В Бабкине, когда Левитан неврастенически тосковал, Чехов «прогуливал» его, развлекал, отводил от мрачных настроений. Позже, в июле 1895 года, в имении Турчаниновой, близ Рыбинско-Бологовской ж. д., лечил после покушения на самоубийство (приезжал для этого на неделю из Мелихова). Еще позже, весной 1897 года, выслушивал его сердце. «Дело плохо, сердце у него не стучит, а дует». Нашел «шум с первым временем» – термин, вызывающий у нынешних врачей улыбку. Левитан очень дружески, почти с нежностью относился к нему. (В письмах «милый, дорогой…», предлагает услуги, в трудную для Чехова минуту достает для него деньги у Морозова.) Довольно горестно врезается в их дружбу случай с «Попрыгуньей», рассказом Чехова, где слишком близко взяты отношения Левитана с некоей Кувшинниковой (женой врача, художницей-любительницей). Чехов сделал тут ошибку и, кажется, сам не понял, что ошибся. («Одна знакомая моя, 42-летняя дама, узнала себя в двадцатилетней героине моей «Попрыгуньи», и меня вся Москва обвиняет в пасквиле. Главная улика – внешнее сходство: дама пишет красками, муж у нее доктор и живет она с художником».)

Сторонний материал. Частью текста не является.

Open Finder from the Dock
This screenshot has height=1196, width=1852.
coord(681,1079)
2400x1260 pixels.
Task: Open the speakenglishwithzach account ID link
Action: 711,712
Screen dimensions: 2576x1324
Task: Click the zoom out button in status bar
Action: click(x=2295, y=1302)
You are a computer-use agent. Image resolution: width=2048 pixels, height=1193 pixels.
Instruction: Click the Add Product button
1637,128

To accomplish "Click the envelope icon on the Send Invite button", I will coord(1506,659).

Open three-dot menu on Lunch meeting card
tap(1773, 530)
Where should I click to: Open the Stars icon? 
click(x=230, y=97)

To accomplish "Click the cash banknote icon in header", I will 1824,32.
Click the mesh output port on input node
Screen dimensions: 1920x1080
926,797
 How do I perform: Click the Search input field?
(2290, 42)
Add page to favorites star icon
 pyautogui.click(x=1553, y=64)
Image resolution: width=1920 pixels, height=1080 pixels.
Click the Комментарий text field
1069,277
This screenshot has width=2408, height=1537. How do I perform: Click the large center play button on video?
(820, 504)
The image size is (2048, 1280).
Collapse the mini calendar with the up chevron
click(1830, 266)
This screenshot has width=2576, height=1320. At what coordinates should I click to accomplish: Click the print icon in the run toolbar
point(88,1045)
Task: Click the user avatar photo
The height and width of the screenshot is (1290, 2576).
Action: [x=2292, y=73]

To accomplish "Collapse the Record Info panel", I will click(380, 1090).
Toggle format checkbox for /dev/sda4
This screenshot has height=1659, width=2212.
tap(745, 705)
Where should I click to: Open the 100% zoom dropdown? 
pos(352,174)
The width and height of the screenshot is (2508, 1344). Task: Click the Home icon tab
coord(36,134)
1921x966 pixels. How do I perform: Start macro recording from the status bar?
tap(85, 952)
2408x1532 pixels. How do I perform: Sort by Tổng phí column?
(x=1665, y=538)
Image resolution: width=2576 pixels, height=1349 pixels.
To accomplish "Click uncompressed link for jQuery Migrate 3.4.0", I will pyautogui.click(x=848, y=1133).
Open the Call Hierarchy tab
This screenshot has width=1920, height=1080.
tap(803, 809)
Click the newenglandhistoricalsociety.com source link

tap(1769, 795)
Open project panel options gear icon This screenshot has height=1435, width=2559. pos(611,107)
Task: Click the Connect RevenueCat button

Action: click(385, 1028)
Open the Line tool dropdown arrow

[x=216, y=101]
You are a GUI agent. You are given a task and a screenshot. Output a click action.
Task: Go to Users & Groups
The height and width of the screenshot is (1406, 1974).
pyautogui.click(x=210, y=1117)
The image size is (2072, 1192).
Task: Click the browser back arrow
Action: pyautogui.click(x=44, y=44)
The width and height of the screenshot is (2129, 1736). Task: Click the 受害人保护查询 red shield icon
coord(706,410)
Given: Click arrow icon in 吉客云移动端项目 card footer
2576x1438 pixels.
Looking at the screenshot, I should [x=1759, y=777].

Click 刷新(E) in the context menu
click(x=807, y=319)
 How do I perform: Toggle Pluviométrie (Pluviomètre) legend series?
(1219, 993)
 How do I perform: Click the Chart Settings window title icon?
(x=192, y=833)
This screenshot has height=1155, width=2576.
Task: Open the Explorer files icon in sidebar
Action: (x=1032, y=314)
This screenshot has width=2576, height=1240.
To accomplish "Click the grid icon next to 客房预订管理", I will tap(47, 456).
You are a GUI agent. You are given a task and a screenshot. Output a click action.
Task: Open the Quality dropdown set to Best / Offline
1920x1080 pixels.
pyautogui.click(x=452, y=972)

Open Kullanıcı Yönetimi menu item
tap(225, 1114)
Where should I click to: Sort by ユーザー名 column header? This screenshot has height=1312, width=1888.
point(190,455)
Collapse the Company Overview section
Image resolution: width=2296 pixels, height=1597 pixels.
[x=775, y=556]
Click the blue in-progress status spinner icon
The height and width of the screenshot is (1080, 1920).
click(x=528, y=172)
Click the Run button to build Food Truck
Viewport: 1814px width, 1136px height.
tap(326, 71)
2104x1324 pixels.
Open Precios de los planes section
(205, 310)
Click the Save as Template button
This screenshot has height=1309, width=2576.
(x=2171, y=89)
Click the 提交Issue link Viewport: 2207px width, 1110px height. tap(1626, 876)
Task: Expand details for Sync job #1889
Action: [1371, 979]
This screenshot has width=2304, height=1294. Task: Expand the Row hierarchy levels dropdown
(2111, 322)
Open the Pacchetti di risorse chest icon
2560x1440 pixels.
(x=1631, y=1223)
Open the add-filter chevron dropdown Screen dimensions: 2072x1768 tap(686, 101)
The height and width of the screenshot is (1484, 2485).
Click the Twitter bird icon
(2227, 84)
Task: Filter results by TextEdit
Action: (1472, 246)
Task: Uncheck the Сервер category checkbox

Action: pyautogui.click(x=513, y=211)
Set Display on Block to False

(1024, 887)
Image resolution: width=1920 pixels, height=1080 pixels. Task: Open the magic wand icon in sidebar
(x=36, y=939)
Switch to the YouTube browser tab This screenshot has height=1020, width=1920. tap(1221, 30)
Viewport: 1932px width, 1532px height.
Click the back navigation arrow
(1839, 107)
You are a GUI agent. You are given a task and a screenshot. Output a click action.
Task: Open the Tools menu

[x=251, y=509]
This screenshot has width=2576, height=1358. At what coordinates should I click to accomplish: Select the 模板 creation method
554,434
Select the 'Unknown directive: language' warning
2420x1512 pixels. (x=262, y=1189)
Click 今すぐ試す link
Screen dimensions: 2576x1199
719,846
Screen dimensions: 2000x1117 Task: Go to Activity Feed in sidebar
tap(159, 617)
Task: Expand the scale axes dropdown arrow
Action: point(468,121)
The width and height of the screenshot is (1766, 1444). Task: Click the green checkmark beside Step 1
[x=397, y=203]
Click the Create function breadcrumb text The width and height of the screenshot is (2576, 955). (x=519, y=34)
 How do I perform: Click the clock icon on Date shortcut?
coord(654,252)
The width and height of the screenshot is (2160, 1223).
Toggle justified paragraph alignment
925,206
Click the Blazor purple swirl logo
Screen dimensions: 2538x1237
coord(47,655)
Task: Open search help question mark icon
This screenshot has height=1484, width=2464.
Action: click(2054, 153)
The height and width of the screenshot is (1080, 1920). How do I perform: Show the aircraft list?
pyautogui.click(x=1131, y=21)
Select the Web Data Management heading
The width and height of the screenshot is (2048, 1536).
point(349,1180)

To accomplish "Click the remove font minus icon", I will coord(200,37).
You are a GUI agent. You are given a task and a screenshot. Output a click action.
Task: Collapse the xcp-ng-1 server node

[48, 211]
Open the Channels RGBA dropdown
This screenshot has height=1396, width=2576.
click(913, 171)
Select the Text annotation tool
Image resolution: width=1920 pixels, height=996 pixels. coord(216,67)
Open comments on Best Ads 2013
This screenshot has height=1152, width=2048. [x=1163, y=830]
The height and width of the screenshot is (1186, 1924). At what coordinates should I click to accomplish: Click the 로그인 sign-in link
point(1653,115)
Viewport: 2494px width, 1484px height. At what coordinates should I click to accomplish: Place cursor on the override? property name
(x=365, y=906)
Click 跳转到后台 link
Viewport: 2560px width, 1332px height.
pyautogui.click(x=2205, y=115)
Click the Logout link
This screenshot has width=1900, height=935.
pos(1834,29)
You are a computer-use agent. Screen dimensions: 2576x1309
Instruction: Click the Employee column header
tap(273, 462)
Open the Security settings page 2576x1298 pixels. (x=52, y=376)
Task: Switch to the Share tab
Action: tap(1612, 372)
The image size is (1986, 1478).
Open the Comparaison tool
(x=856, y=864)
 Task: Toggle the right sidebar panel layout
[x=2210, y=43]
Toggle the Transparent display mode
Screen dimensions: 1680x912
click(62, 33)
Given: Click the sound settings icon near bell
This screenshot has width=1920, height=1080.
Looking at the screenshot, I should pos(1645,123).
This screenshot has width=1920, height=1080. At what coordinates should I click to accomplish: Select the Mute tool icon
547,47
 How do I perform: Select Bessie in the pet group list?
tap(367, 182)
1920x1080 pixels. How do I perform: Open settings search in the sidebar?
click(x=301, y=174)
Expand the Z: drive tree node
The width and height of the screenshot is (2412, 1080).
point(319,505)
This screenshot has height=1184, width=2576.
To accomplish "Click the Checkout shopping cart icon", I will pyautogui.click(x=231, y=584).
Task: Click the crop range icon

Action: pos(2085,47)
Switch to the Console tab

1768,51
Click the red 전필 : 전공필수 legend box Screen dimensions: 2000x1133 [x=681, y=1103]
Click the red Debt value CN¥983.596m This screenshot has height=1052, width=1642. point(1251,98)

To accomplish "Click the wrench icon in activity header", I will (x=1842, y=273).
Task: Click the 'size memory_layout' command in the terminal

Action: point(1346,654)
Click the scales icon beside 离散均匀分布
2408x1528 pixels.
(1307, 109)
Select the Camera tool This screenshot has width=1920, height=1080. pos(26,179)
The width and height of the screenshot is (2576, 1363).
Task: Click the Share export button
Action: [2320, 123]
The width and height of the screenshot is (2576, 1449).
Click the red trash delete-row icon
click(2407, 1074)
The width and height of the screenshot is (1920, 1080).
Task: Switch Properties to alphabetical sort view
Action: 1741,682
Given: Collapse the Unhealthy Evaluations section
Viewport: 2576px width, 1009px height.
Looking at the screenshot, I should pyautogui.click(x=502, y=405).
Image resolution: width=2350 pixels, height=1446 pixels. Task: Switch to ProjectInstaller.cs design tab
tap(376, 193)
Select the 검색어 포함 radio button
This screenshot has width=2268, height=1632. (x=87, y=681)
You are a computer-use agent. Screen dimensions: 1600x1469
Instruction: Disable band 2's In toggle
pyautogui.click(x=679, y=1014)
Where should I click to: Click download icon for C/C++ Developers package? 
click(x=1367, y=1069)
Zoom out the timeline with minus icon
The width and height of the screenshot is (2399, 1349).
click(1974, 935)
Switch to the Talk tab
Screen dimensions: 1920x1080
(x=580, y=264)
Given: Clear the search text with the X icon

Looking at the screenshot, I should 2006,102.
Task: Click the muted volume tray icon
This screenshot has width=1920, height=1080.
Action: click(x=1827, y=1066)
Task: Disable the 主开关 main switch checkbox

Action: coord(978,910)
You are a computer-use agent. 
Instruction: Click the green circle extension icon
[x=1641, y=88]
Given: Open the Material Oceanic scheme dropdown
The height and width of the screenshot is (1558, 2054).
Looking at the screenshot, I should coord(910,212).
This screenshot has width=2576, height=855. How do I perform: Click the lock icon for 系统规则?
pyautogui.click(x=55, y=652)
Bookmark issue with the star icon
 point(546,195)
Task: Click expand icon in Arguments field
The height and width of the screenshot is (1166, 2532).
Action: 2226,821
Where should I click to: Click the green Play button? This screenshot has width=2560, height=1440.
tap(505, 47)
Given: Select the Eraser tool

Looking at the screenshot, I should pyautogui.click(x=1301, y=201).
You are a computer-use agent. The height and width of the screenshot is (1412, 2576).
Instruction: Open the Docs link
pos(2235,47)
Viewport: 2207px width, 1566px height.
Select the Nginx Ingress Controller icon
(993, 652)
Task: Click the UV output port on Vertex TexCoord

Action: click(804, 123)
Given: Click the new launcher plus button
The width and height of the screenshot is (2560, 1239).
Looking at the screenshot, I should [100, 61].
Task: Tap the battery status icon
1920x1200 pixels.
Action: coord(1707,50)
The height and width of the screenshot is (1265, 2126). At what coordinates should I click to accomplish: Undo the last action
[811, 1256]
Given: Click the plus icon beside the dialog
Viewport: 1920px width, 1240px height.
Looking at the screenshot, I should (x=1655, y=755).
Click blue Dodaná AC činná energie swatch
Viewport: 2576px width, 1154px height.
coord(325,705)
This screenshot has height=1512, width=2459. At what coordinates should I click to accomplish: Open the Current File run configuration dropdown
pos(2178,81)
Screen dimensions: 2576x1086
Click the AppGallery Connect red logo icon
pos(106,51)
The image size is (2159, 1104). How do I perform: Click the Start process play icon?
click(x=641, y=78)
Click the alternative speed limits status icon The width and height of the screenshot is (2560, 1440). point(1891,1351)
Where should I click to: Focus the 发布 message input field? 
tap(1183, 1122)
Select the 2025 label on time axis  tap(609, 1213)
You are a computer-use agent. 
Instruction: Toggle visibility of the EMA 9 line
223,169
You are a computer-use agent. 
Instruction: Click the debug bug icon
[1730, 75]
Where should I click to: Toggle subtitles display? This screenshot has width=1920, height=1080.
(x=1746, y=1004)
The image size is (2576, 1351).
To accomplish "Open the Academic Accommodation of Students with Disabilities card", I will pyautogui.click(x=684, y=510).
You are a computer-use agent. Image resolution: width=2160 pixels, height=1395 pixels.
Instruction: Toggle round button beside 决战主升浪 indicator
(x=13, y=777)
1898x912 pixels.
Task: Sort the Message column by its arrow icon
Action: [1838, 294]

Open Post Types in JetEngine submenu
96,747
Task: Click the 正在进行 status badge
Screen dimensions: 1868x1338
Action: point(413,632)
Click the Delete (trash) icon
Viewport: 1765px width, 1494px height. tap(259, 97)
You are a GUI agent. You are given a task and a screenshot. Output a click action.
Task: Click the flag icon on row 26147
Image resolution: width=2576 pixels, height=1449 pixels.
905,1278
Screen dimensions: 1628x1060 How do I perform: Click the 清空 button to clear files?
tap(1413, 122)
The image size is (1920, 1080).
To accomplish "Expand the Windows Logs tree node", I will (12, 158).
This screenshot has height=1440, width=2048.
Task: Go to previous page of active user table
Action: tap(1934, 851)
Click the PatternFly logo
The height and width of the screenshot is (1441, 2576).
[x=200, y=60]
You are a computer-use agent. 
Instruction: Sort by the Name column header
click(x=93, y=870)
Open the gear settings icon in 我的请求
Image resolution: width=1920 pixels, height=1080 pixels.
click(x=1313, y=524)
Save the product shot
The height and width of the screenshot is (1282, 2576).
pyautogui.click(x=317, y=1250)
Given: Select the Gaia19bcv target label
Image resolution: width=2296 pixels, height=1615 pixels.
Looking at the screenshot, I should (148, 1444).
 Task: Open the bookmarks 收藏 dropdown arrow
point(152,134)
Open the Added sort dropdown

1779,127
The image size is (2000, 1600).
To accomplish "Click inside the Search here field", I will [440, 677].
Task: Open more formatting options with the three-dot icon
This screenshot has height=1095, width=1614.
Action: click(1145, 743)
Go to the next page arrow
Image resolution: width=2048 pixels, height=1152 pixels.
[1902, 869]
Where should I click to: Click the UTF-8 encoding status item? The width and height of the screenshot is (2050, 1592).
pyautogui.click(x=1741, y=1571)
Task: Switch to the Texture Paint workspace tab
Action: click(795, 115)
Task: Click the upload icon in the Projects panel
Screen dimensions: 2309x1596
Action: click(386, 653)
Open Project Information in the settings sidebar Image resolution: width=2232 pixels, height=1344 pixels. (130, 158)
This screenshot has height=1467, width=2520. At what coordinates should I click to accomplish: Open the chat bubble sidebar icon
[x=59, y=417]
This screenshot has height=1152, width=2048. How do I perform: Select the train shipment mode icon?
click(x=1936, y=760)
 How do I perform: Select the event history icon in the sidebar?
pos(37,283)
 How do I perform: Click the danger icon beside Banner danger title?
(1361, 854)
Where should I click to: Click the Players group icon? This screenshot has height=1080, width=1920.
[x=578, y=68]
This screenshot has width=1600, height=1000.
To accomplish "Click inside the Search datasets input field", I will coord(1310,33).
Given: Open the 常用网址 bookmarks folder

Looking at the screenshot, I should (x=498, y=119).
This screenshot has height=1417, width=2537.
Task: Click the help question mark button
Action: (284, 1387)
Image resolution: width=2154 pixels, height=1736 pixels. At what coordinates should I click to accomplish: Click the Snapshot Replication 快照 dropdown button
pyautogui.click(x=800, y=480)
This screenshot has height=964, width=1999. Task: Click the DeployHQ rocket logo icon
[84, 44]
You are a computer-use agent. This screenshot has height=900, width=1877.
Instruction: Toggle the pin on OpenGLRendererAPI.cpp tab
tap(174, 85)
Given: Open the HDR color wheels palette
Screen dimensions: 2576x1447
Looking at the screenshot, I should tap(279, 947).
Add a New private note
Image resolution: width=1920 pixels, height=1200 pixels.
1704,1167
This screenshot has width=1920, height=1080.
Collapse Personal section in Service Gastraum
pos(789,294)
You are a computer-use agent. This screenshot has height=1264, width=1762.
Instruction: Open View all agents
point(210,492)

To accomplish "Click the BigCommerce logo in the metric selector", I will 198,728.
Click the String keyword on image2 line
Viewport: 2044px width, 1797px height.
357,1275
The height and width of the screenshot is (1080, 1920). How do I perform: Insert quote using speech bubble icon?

Сергей Глаголь, известный художественный критик начала века, хорошо знавший всех троих, рассказывал мне, что Чехову после «Попрыгуньи» был даже закрыт дом Кувшинниковых. Но с Левитаном отношения восстановились. Оба друг к другу уж очень подходили. Роднила, конечно, и врожденная меланхоличность, простота, правдолюбие в искусстве. В Левитане было нечто чеховское, и Чехову Левитан чем-то отвечал. То, что с юношеских наших лет мы соединяли Чехова с Левитаном – естественно. Как естественно было видеть в ялтинском кабинете Чехова над камином пейзаж Левитана – вечерний лужок, стога, выползает луна, все в мягких, туманных тонах.
Весной 1891 года Чехов писал Марии Павловне из Парижа, побывав в Салоне: «В сравнении с здешними пейзажистами, которых я видел вчера, Левитан король». Но вот Европа как раз Левитана и не приняла. Чехова прославила, Левитан здесь почти неизвестен, хотя был настоящий импрессионист и как бы родной брат Чехова. Но «душевность» его пейзажа не подошла Западу. Далек ли Левитан от западных художников по приемам, фактуре? Более ли формальное искусство живопись, чем литература? Или имеет значение главенство в мировой живописи Парижа, уж никак к эмоциональному не склонного? (Чехову главную славу создали все же не французы.) Во всяком случае, на Западе Левитана не ценят.
Беспокойство о здоровье Левитана все время чувствуешь в письмах Чехова конца 90-х гг. Беспокоиться было о чем: в августе 1900 года Левитан скончался.
К главе «Вновь Мелихово»
Отзывы Чехова о Толстом, его писании и личности, самостоятельны и прямы, не всегда одинаковы, всегда интересны.
А. Н. Плещееву не понравилась «Крейцерова соната». Чехов-писатель защищает Толстого: «Я не скажу, чтобы это была вещь гениальная, вечная – тут я не судья, но, по моему мнению, в массе того, что теперь пишется у нас и за границей, едва ли можно найти что-нибудь равносильное по важности замысла и красоте исполнения». Но Чехов-врач тут Толстым недоволен. «Его суждения о сифилисе, воспитательных домах, об отвращении женщин к совокуплению и пр. не только могут быть оспариваемы, но и прямо изобличают человека невежественного, не потрудившегося в продолжение своей долгой жизни прочесть две-три книжки, написанные специалистами». После Сахалина он совсем охладел к «Крейцеровой сонате». Отзыв о «послесловии» резок до крайности.